I believe that one’s career is a journey, and through a combination of assessment, exploration, planning and a bit of chance, my journey has led me to the field of career management. As I’ve developed knowledge and experience in the field, I’m ever more fascinated by it. Fact is, I’m also often frustrated, or maybe the better word is disappointed, by the limitations of both individuals and companies in the way they think and act with respect to career management.
So I’ve decided to take action, in the way of a blog. My goal is to influence individuals and ultimately organizations to shift their thinking. I’m going to share my thoughts about career, career management, career development (whatever you want to call it), and I’m going to tell stories that will illustrate what’s possible, what the obstacles are, and what lessons can be learned. Just my opinion, for what it’s worth.
Today I’ll tell you about a journey. Last year I celebrated a “milestone” birthday, and to mark this event my husband and I took a trip; a journey that had been on my list a long time, to the Oregon coast. If you haven’t driven the west coast highway through Oregon down to San Francisco, I’d encourage you to put it on your list. But that’s not really my point.
My journey to Oregon represents a good model for career development, that’s my point. Before we left home, we did a lot of research about the area we were headed to. We read books, we went online, we talked to people who had been there. We had a good sense of some of the areas we wanted to see and things we wanted to do, but we didn’t have a daily itinerary. We wanted to leave things loose enough so that if something along the way looked interesting, we’d have time to take it in. Make no mistake – I’m a planner. I don’t go with the flow as easily as some, so we had a plan, and all the tools (the map, the GPS, the CAA accommodation guide), but we left it flexible – I’d describe it as a “rolling plan”.

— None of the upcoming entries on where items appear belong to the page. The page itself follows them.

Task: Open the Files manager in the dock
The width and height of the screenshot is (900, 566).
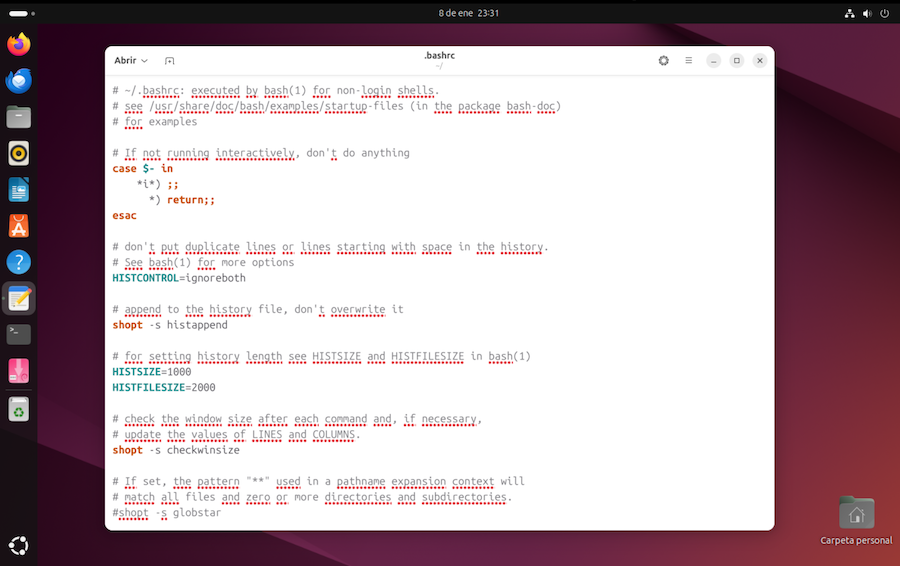Action: click(x=18, y=117)
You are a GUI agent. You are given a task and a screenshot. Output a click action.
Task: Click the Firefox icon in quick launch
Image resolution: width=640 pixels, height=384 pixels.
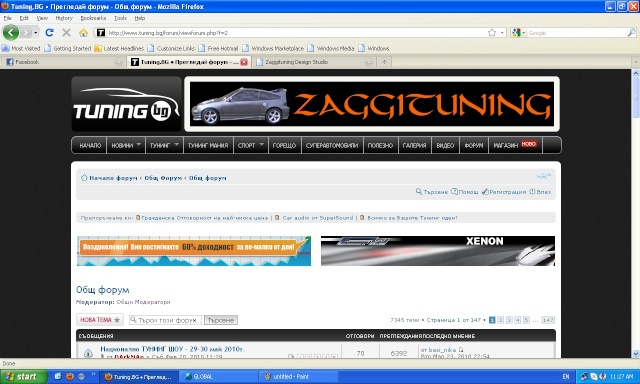(70, 376)
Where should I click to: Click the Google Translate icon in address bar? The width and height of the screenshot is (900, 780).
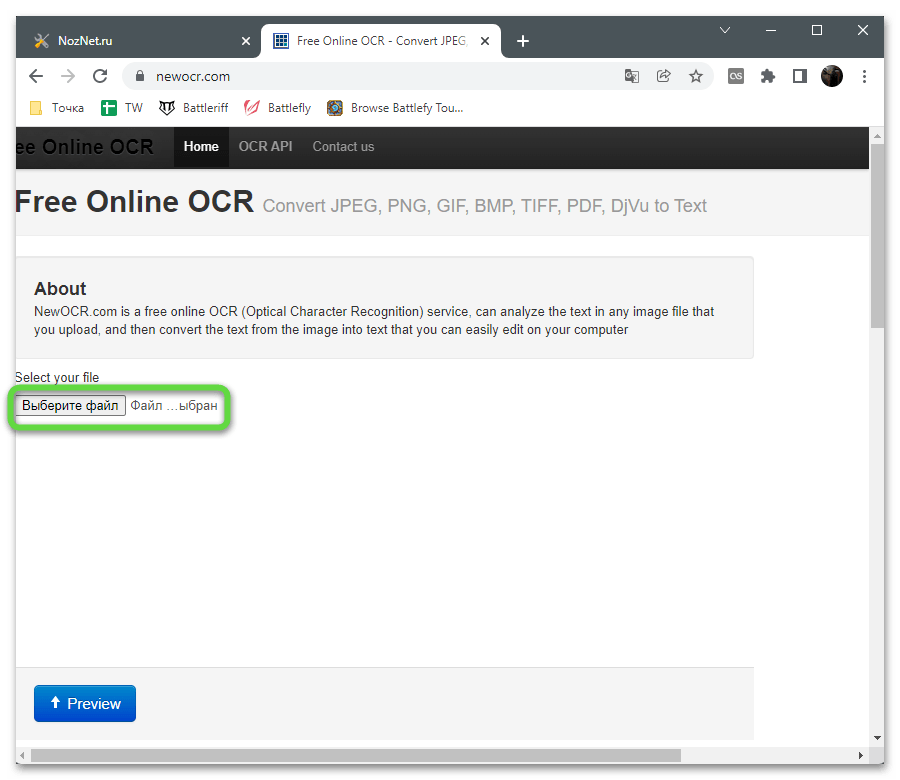632,76
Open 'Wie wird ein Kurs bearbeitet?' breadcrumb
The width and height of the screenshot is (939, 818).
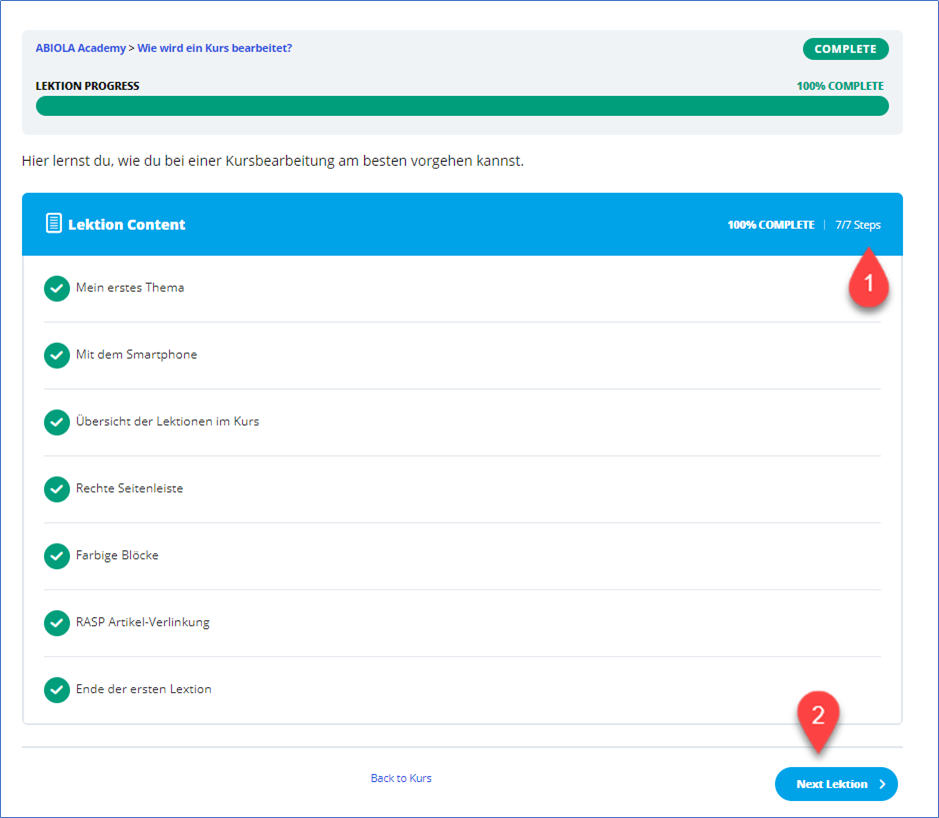(214, 48)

By leaving the plan flexible, we removed the need to reach a destination every day, which opened us up to experience everything along the way. Had we had a more defined plan, we would have missed some of the detours and side roads that were some of the most amazing parts of the trip, like Stinson Beach, for instance.

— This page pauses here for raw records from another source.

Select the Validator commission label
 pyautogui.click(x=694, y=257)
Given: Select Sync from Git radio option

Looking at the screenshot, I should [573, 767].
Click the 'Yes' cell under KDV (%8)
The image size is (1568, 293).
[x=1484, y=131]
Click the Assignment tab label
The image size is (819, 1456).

What does this have to do with career? Traditionalists still define career as a path or a ladder, not a journey, even though in many organizations and in many careers it’s no longer realistic to define it in this step by step, linear way. Defining career as a ladder can be very restricting, when there aren’t that many rungs in most organizations anymore. Defining career as a path can be risky too, particularly if you think of the path as having a defined destination. With the escalated pace of change in organizations today, the defined destination you’ve got in mind might not be there in the future.

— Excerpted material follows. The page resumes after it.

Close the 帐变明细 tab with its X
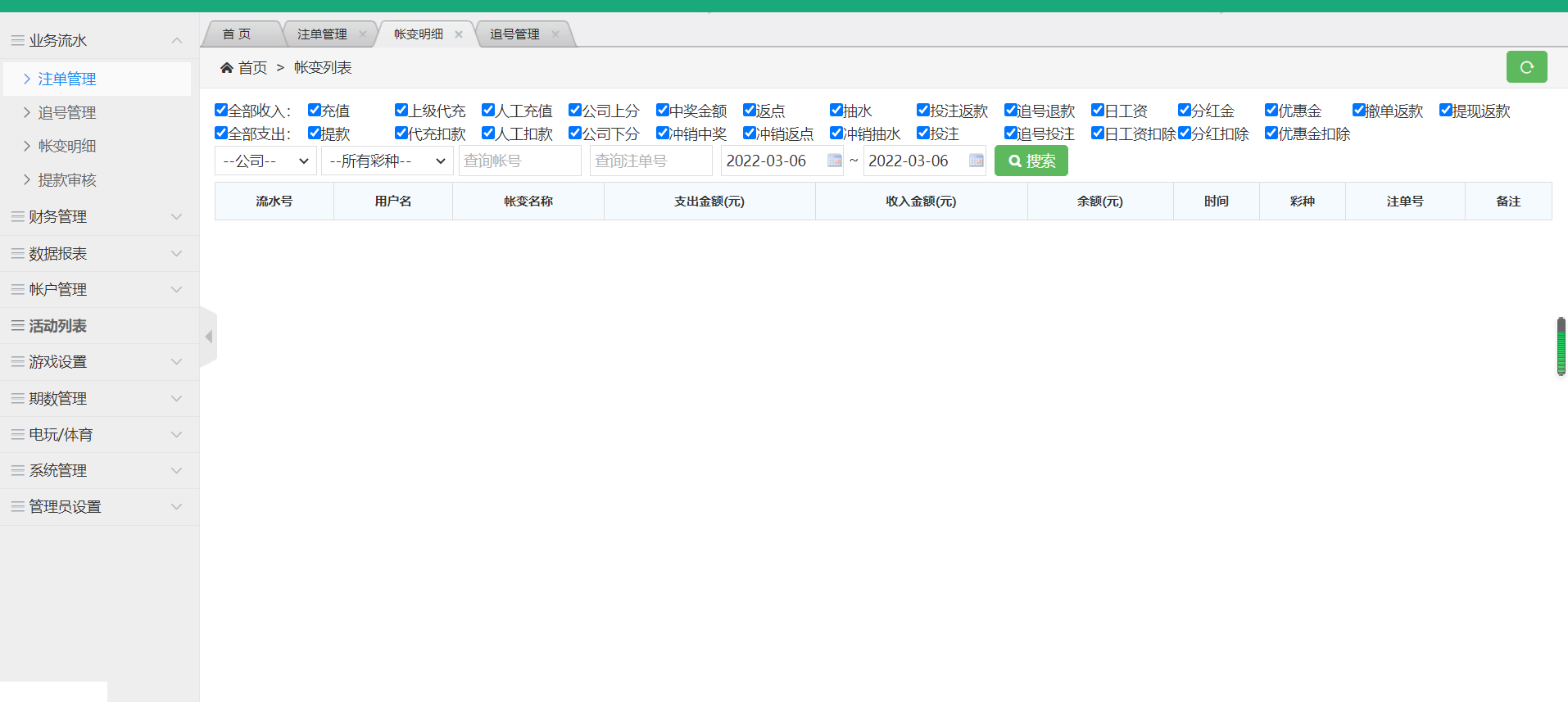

I’d like you to consider shifting your thinking to consider career a journey. With career as a journey, and with a rolling, flexible plan, rather than a defined destination, as an individual you’ll open yourself up to career possibilities which may well allow you to be the very best you’ve ever been. As leaders in organizations, this shift in thinking will allow you to present a far richer and wider view of opportunity for your employees than you’ve ever had before.
Career as a journey, with detours, and side roads that can be exciting to explore, and maybe a bit scary along the way; to reach Stinson Beach (the website really doesn’t do it any justice) we travelled a stretch of narrow road that hugs a mountain on one side and falls off to the ocean on the other. There was a point where we were seriously wondering the sense of having taken this particular side road….and then we got there, and immediately felt the magic of this sleepy, off season beach town.
A rolling plan isn’t always certain, you won’t always know if you’re on track, and you might even take some wrong turns along the way. The beauty of career as a journey is that you can more easily correct your direction if you need to or want to, and you may find yourself is some places you never imagined.
Tradition has its place, but traditional mindsets and approaches to career are falling short of the mark in today’s workplace. I hope you’ll consider a shift in your thinking. For individuals, take a moment to reflect on how thinking about your career as a journey might change how you feel about where you are now and what your future holds. If you’re a leader within an organization, how could defining career as a journey impact how your employee’s contribute and connect with your organization?
I hope you’ll be part of my blog journey, as I share my ideas about career, career management, career development (whatever you want to call it). Just my opinion, for what it’s worth.